### Directions
Retype exactly the lines of the listing below from the one with "Task: Click the Exception details label" through the last, both included, and leave every picture out.

━━━━━ Provided material ━━━━━

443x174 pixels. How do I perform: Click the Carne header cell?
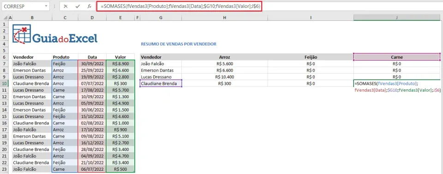397,57
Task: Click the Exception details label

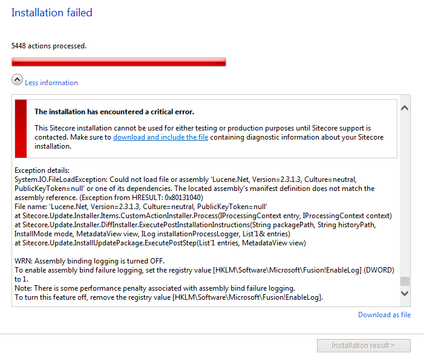Action: coord(42,170)
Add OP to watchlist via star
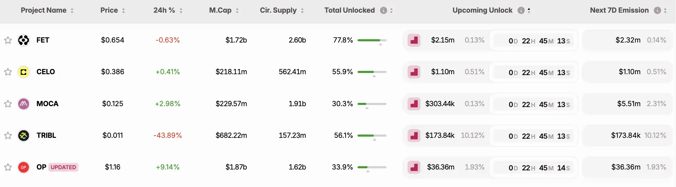676x187 pixels. point(8,167)
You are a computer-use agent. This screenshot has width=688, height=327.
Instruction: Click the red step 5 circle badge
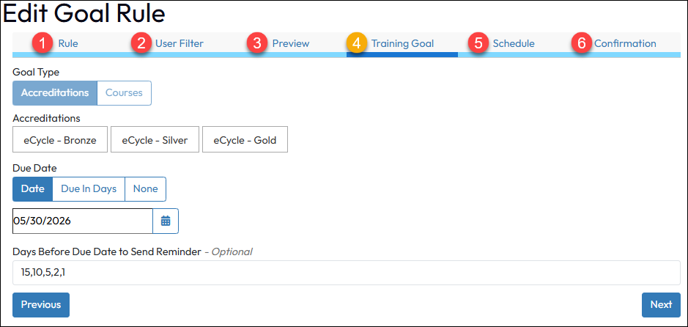pos(478,43)
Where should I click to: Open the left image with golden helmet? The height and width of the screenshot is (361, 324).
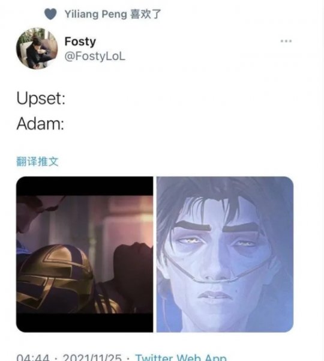pyautogui.click(x=85, y=255)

━━━━━

### Output for this task
Task: Click the Exception details label

Action: coord(42,170)
Add OP to watchlist via star
676x187 pixels. point(8,167)
You are a computer-use agent. This screenshot has width=688, height=327.
Instruction: Click the red step 5 circle badge
pos(478,43)
Where should I click to: Open the left image with golden helmet? The height and width of the screenshot is (361, 324).
pyautogui.click(x=85, y=255)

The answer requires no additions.